- [Exercise description]: Reproduce every entry below line for line, without changing any wording. Leave the pictures out of your copy.

- [Given records]:
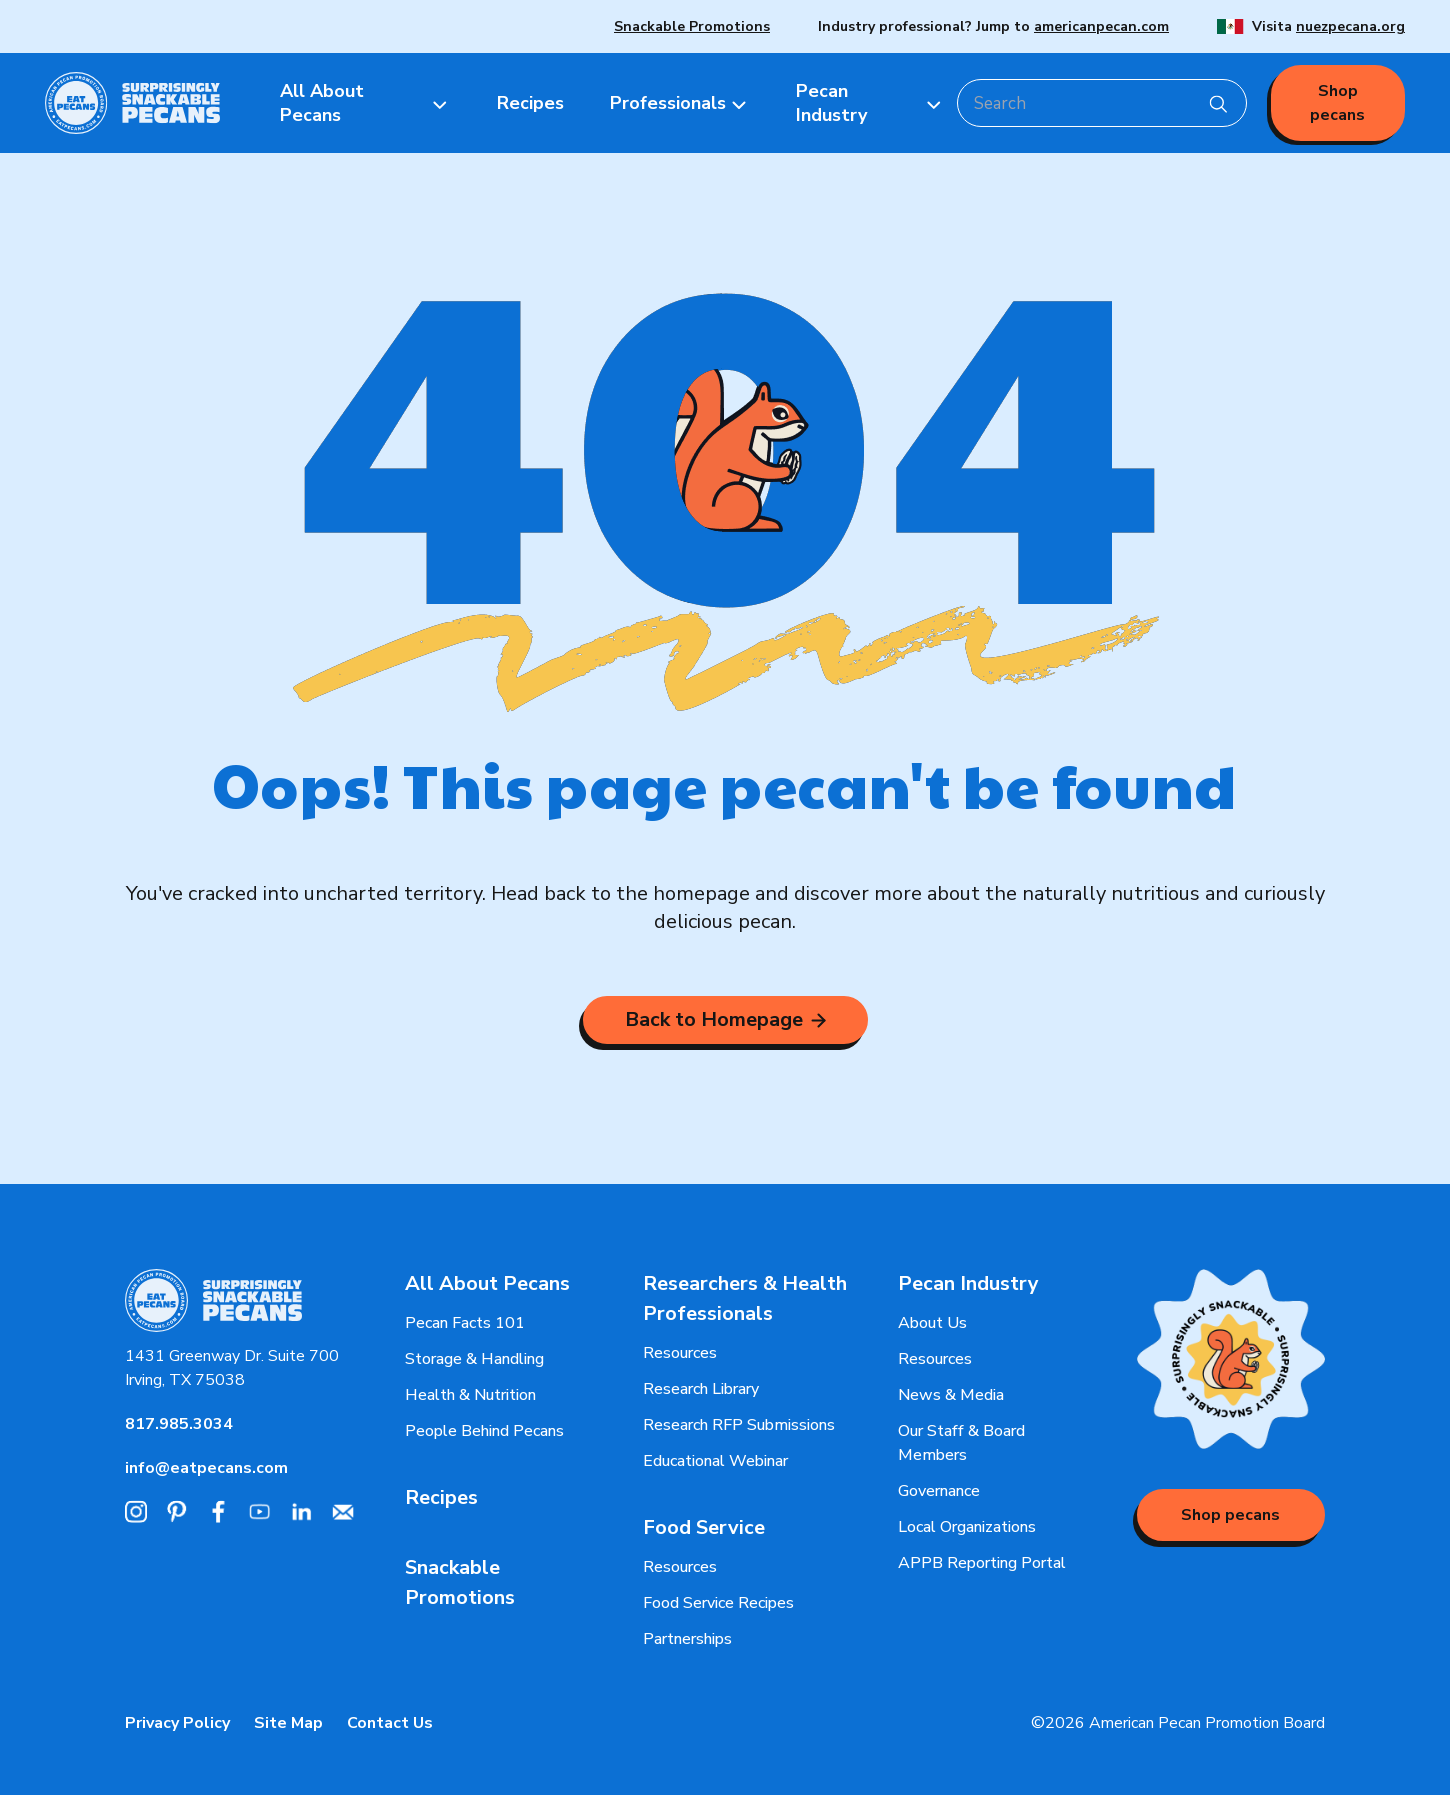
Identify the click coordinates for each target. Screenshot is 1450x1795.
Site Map (288, 1723)
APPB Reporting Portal (982, 1563)
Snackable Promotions (692, 26)
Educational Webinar (715, 1461)
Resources (680, 1353)
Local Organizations (967, 1527)
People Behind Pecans (484, 1431)
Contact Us (390, 1723)
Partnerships (687, 1639)
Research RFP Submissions (739, 1425)
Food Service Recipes (718, 1603)
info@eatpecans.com (206, 1468)
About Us (932, 1323)
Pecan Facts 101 (465, 1323)
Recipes (441, 1497)
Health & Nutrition (470, 1395)
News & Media (951, 1395)
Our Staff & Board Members (961, 1443)
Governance (939, 1491)
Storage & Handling (474, 1359)
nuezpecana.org (1350, 26)
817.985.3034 (179, 1424)
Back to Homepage (725, 1019)
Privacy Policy (177, 1723)
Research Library (701, 1389)
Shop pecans (1337, 103)
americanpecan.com (1101, 26)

- [Result of this exercise]:
Identify the click coordinates for each target. Screenshot is 1450x1795.
Site Map (288, 1723)
APPB Reporting Portal (982, 1563)
Snackable Promotions (692, 26)
Educational Webinar (715, 1461)
Resources (680, 1353)
Local Organizations (967, 1527)
People Behind Pecans (484, 1431)
Contact Us (390, 1723)
Partnerships (687, 1639)
Research RFP Submissions (739, 1425)
Food Service Recipes (718, 1603)
info@eatpecans.com (206, 1468)
About Us (932, 1323)
Pecan Facts 101 (465, 1323)
Recipes (441, 1497)
Health & Nutrition (470, 1395)
News & Media (951, 1395)
Our Staff & Board Members (961, 1443)
Governance (939, 1491)
Storage & Handling (474, 1359)
nuezpecana.org (1350, 26)
817.985.3034 (179, 1424)
Back to Homepage (725, 1019)
Privacy Policy (177, 1723)
Research Library (701, 1389)
Shop pecans (1337, 103)
americanpecan.com (1101, 26)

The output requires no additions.